Whilst the data was well received by investment markets, we cannot ignore the spread of the virus with estimates suggesting that deaths could reach up to 160,000 by the end of July. The US has just surpassed 50,000 new infections in a day for the first time.
I had an interesting discussion yesterday with Ben Kumar, a senior investment strategist at Seven Investment Management, about the way the US is handling the crisis. He suggested that we may see infection rates and deaths continue to rise, but at the same time we may also see economic data improving.
The US is run very differently to the UK with greater autonomy given to individual States. We are already seeing states which relaxed lockdown restrictions now having to reimpose more stringent measures.
In summary, whilst the latest data has helped lift equity prices suggesting a faster economic recovery than was predicted, gains have been tempered by the dramatic rise in Covid-19 cases across certain States.
Tensions continue to rise
The war of words between the US and China is beginning to gather momentum over the imposition in Hong Kong of the ‘national security law’, although to date the markets have sat back and have not been too perturbed over China flexing its muscles.
Trump or Biden?
Continuing with the American theme, it looks as though investment strategists are now considering what happens if Joe Biden wins the Presidential election. There are fears that there could be more taxes and increased red tape around regulations.
Apparently, support for Joe Biden has leveraged significantly. His stance in many ways could not be more different than Trump’s, with him having a focus on boosting clean energy and a desire to target zero emissions by 2050. Again, encouraging for companies with a strong environmental focus.
He has also talked about plans to expand the national health insurance programme, called Medicare, whilst also looking at ways to change the pricing of pharmaceutical drugs.
Predictions among investors have also shifted according to the FT. A Citigroup poll of 140 fund managers released this week, found that 62% believed Mr Biden would triumph — a reversal from December, when 70% of investors surveyed by the bank predicted victory for Mr Trump.
Why this is important?
All of the above has implications for America on a number of levels, but with regards to investing, it does suggest some volatility ahead and a possible re-positioning of investment strategies. Trump’s light-touch tax regime may well be reversed which would have implications for business and profitability, causing analysts to rethink their strategies.
Speaking with L&G Investment Management this week, they reinforced that they have reduced their exposure to the US, partly because of the potential for a change in political dynamics but also due to concerns about their aggravated spats with China, along with the over reliance on the top technology stocks driving the US equity markets.
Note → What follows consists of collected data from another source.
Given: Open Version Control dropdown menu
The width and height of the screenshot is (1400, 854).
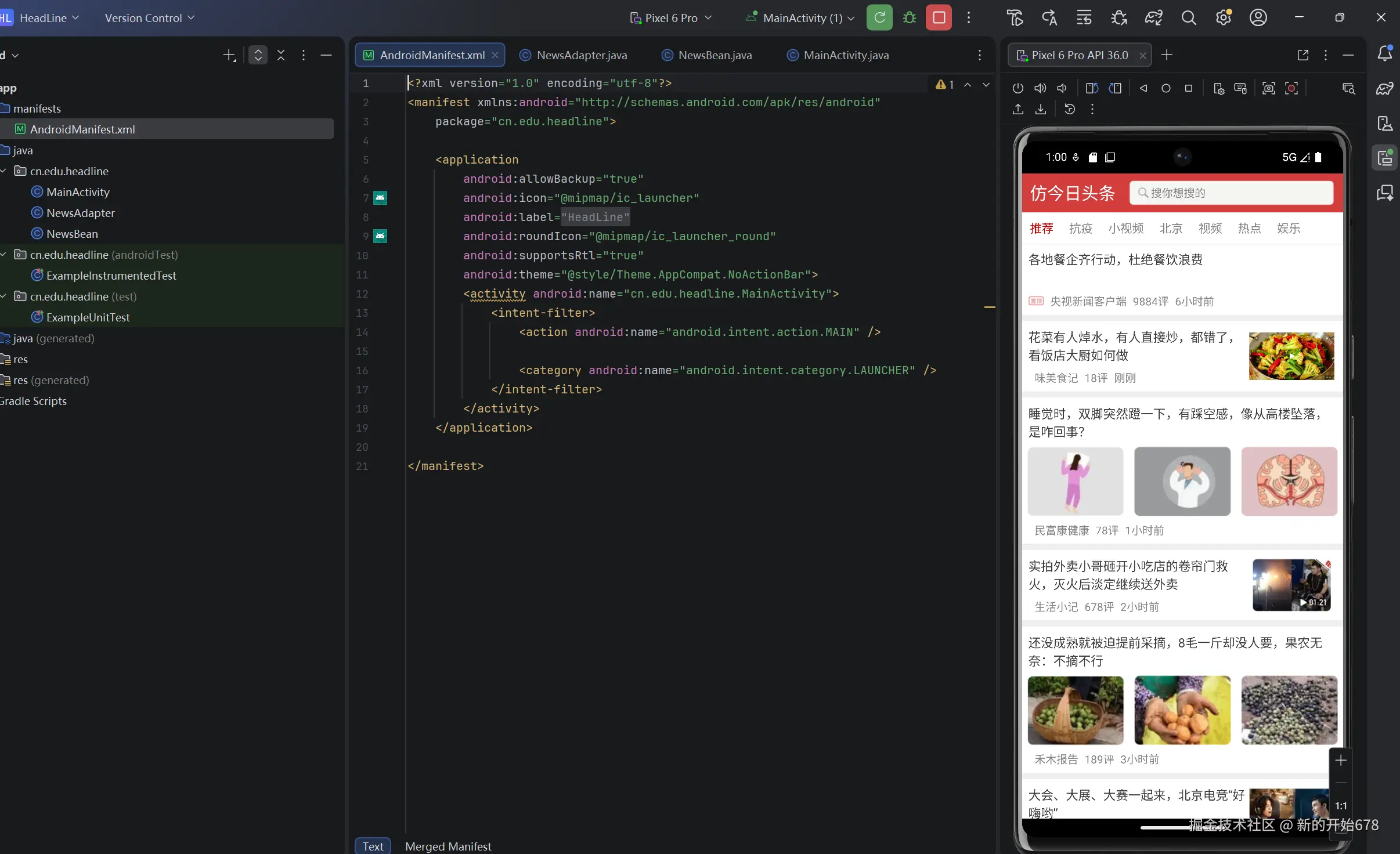Looking at the screenshot, I should point(149,18).
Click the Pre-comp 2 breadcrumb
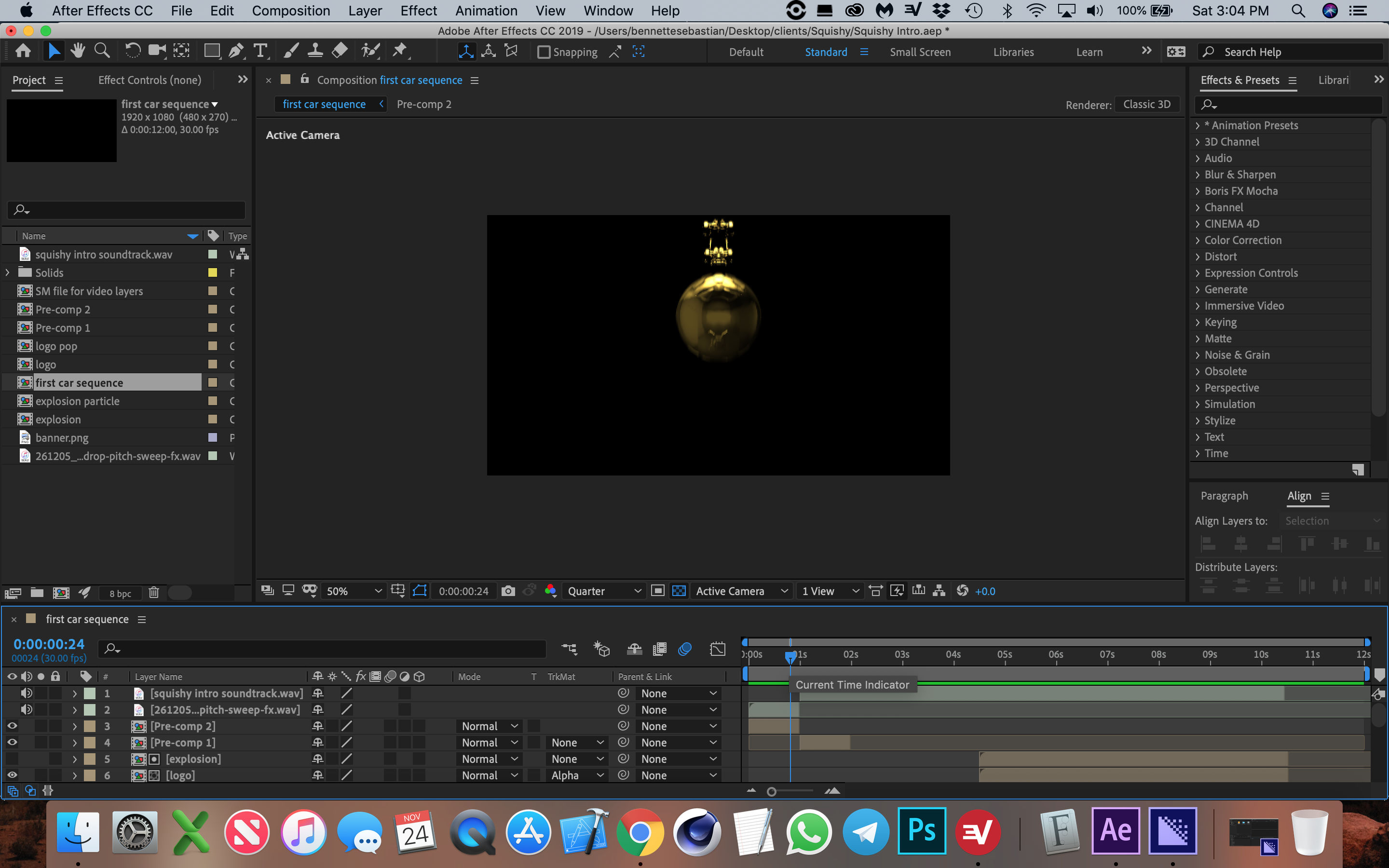Viewport: 1389px width, 868px height. pos(423,104)
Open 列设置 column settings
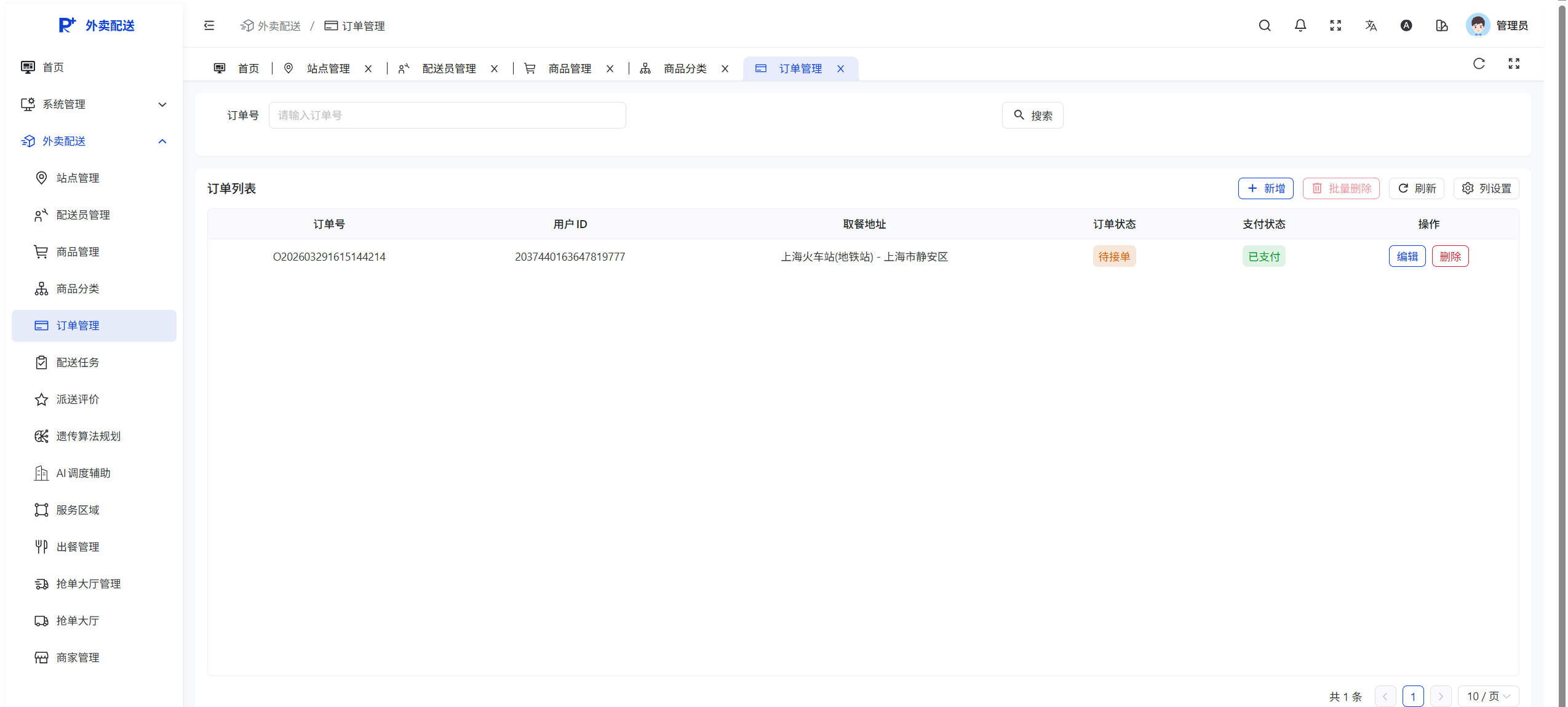The height and width of the screenshot is (707, 1568). click(1486, 188)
It is unclear what would happen to regulation in the technology space under Biden.
Market update
A positive week for equities but today the markets are giving back some of the progress made with the FTSE 100 falling by nearly 1% today – clawing back much of its gain from yesterday.
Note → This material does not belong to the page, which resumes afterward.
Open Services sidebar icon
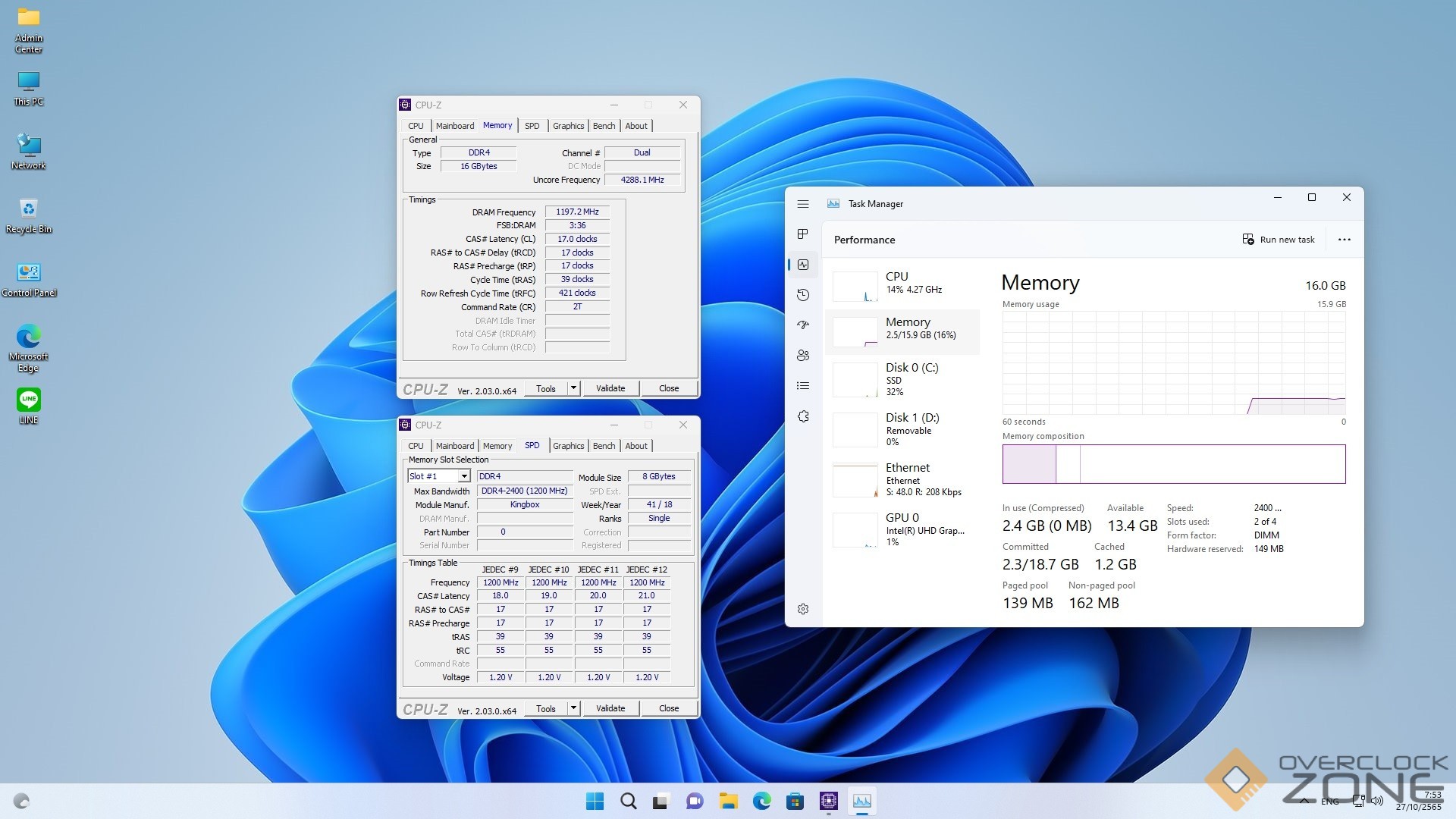[803, 416]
Markets are at half-mast looking for direction. Will it be better economic data that points the way, or will it be worsening Covid-19 statistics which will serve to create a weaker economic outlook?
Watch this space!
Have a lovely weekend and if you are inquisitive enough, a nice refreshing drink at your local hostilery.
Best wishes
Gary and the Investment Team
RISK WARNING
Please Note: This communication should not be read as giving specific advice regarding your personal circumstances. This would only be given following detailed assessment of your individual needs. The value of investments may fall as well as rise; you may get back less than invested. Past performance is not necessarily a guide to future returns.